Jason Martel raconte les derniers jours de Florent Dumas

Jason Martel s’est confié au <em>Nouvelliste</em> sur les événements qui auraient mené à la mort de Florent Dumas, retrouvé enterré dans la cour arrière du domicile de son père, Pascal Martel.

Accusé avec son père Pascal d’outrage à un cadavre, Jason Martel reconnaît avoir lui-même creusé «la tombe» de Florent Dumas à l’arrière de la résidence de la rue Monseigneur-Courchesne, à Nicolet – sous l’œil menaçant «de l’autre», insiste-t-il. C’est un jeune homme apparemment pétri de remords, hanté d’images scabreuses, reprenant à son tour dans le détail un récit de déchéance et de violence, qui s’est confié au Nouvelliste.


Les coups et les sévices de toutes sortes étaient, semble-t-il, le lot quotidien de Florent Dumas, depuis qu’il habitait chez Pascal Martel. La répétition et l’accumulation des agressions ont eu raison de lui, soutient son fils Jason. Confus, désorienté, le corps tuméfié, l’homme de 51 ans et vivant avec une déficience intellectuelle peinait même à marcher dans les derniers jours, murmure-il.

▸ **Données fournies**:
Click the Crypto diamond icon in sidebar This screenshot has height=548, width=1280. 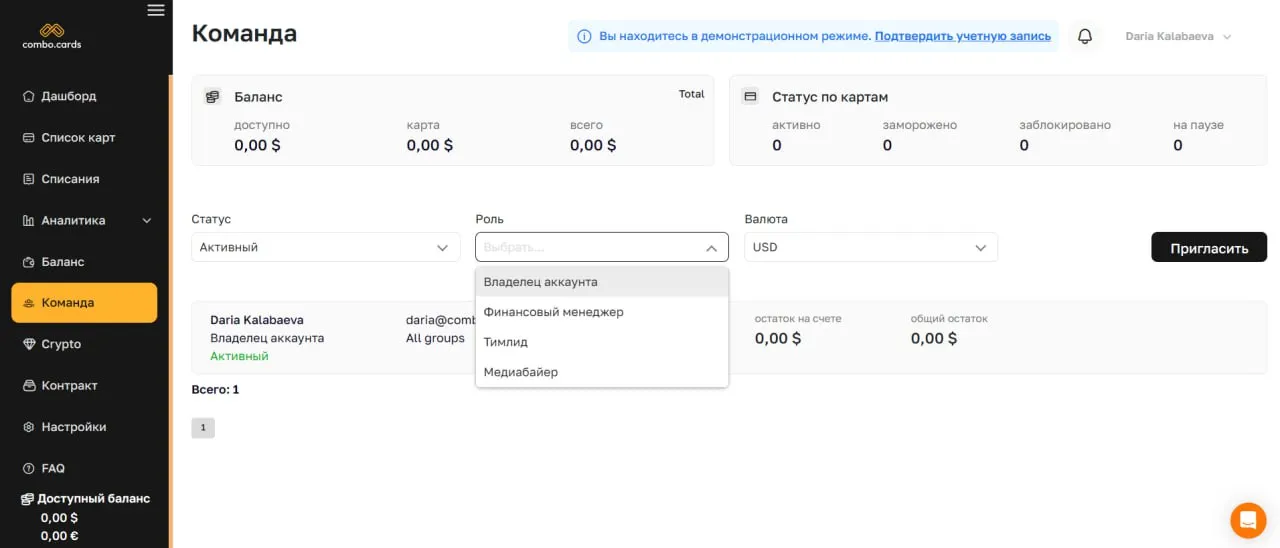click(29, 344)
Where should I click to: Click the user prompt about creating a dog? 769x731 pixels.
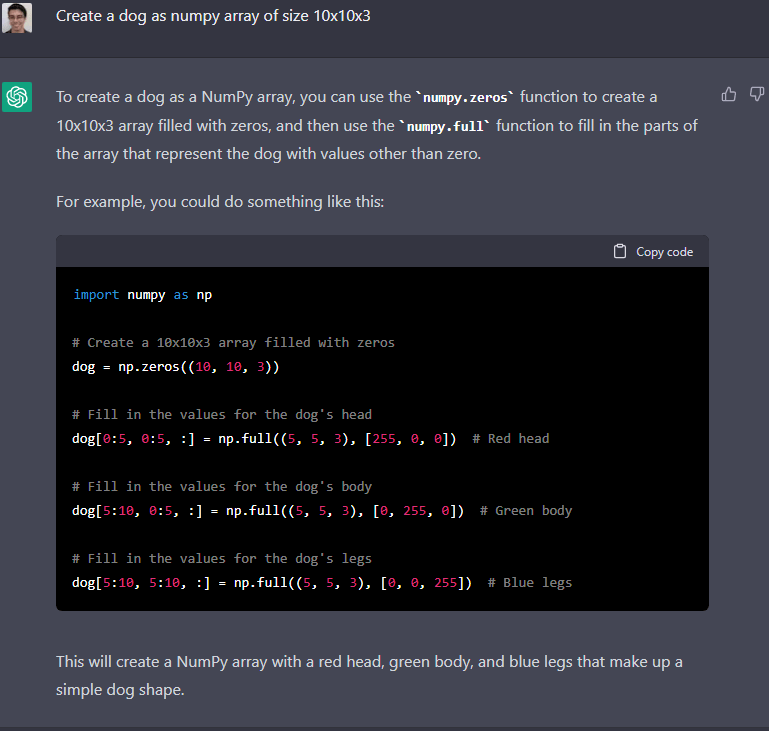click(213, 17)
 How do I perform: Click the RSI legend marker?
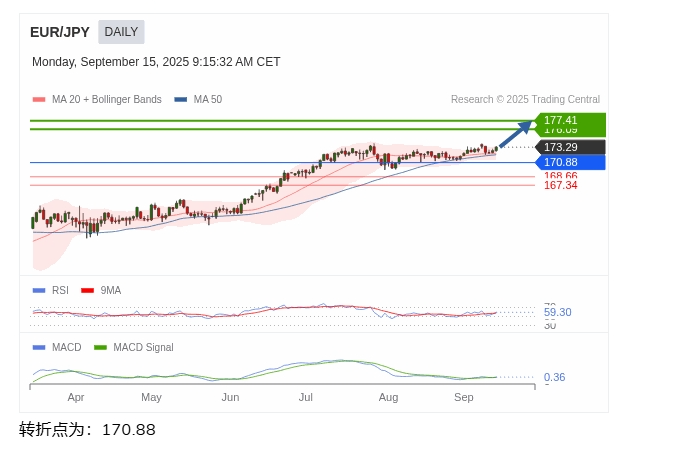pos(39,291)
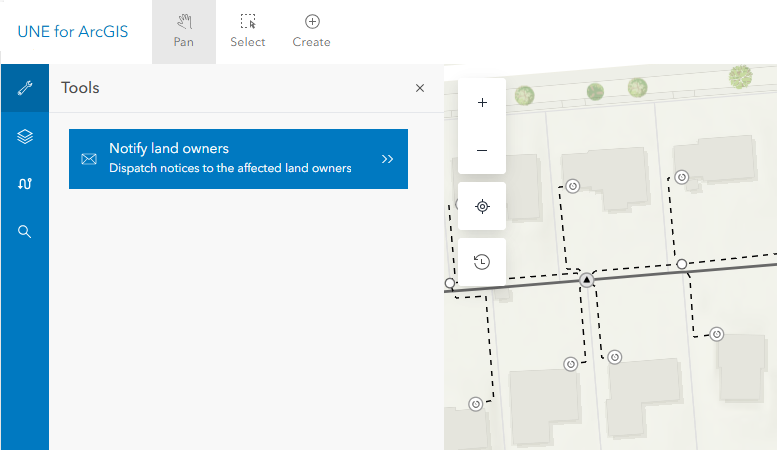Open the Create tool
Screen dimensions: 777x450
[312, 32]
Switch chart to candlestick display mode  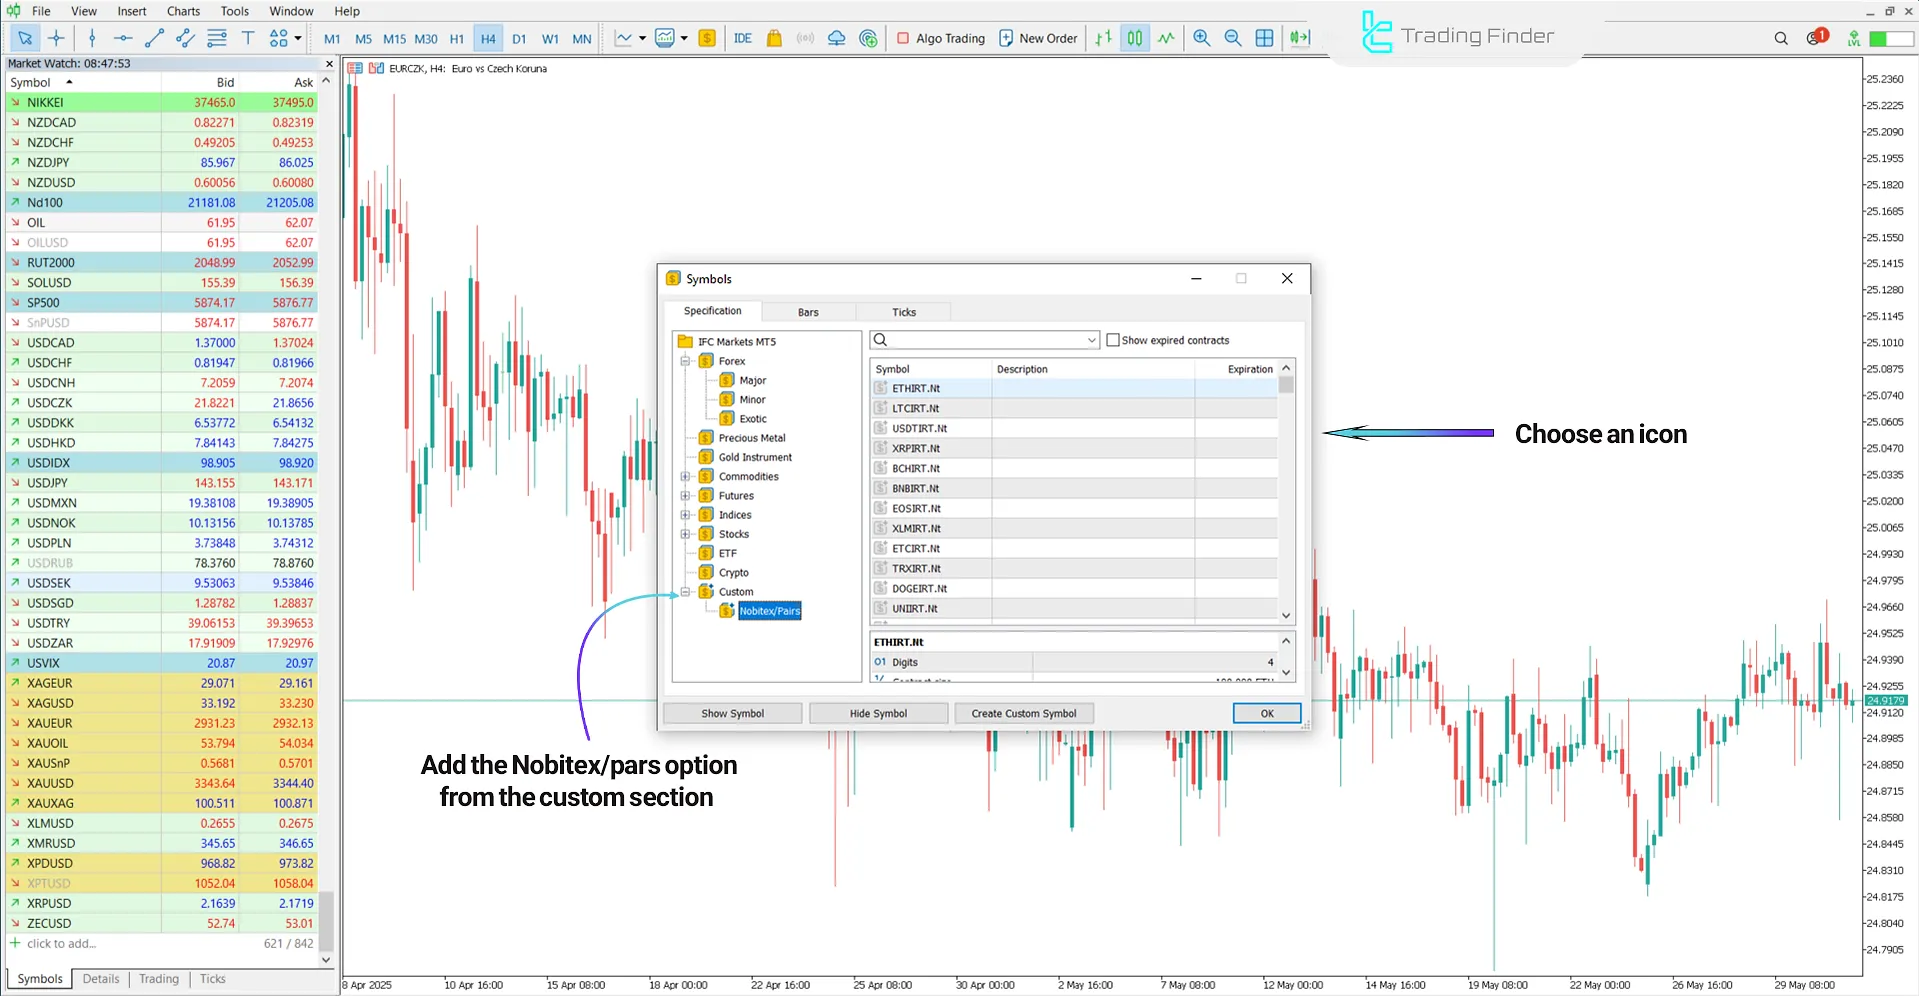pyautogui.click(x=1134, y=38)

▸ **Objectif A**: D'après l'article sur la mort de Florent Dumas, à quoi Jason Martel attribue-t-il cette mort ? Répondez en une ou deux phrases.
▸ **Objectif B**:
Répondez à ces questions sur l'article consacré à Florent Dumas :
(i) De quoi Jason Martel et son père Pascal sont-ils accusés ?
(ii) Dans quelle ville se trouve la résidence de la rue Monseigneur-Courchesne ?
(iii) Quel âge avait Florent Dumas ?

▸ **Résultat A**: Jason Martel soutient que c'est la répétition et l'accumulation des agressions subies depuis que Florent Dumas habitait chez Pascal Martel qui ont eu raison de lui.

▸ **Résultat B**:
(i) D'outrage à un cadavre.
(ii) À Nicolet.
(iii) 51 ans.